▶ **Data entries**
============
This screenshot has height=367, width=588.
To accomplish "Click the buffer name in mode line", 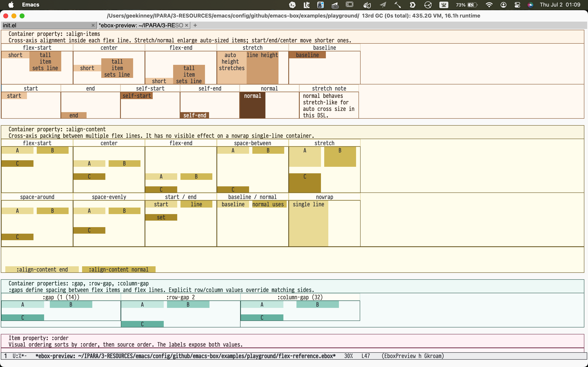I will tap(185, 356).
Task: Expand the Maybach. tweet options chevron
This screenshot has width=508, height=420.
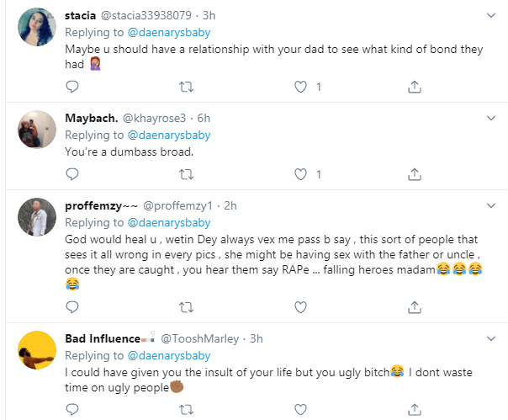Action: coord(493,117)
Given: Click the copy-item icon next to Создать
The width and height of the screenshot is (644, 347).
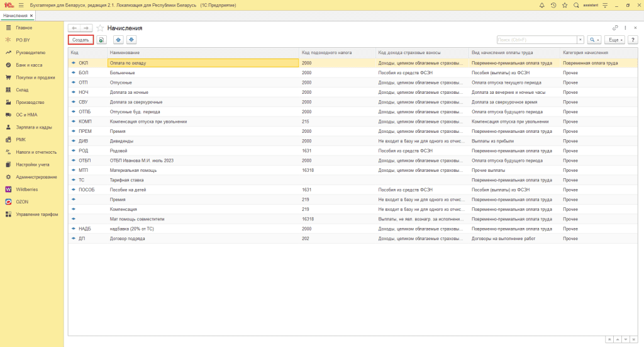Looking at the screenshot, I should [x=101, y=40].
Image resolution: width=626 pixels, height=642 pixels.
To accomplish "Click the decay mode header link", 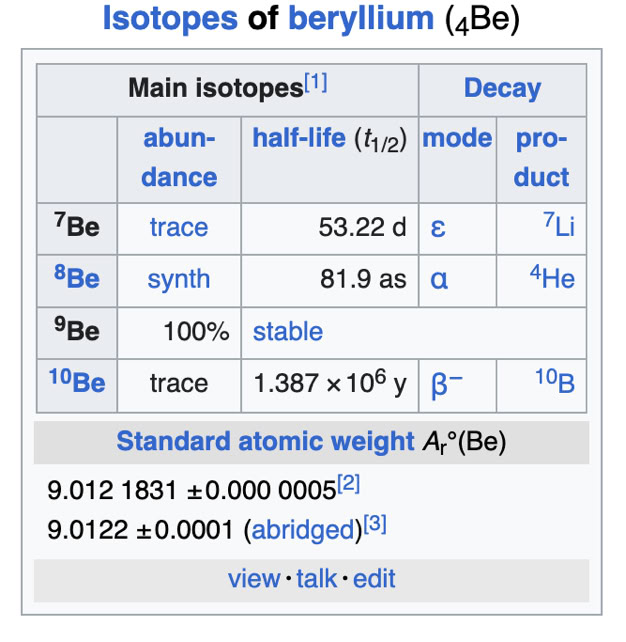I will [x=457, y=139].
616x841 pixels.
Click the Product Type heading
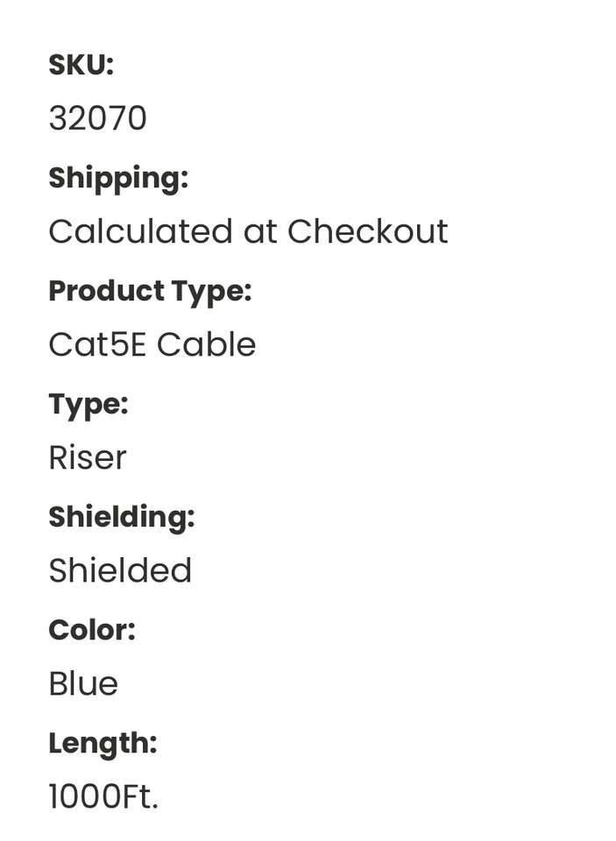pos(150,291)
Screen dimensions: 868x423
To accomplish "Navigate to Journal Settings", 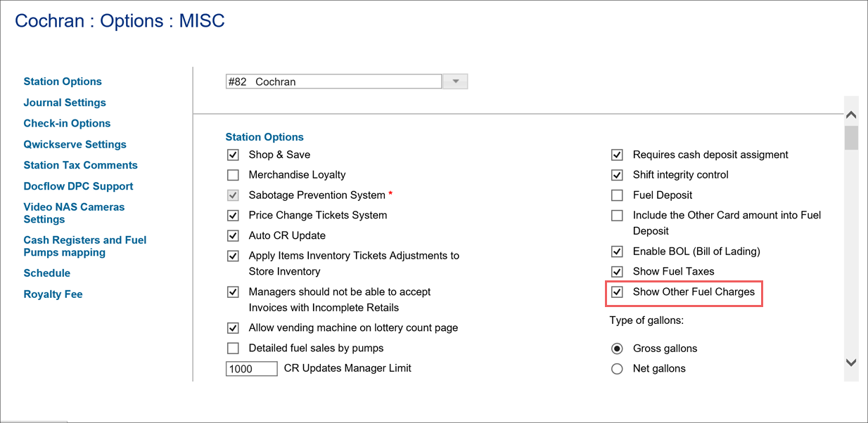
============
▶ **WORK REQUEST**
Where the word "pixels" appears in a line of the data above, tally that line; then give the total and nothing more.

▶ **SOLUTION TO THE EXERCISE**
2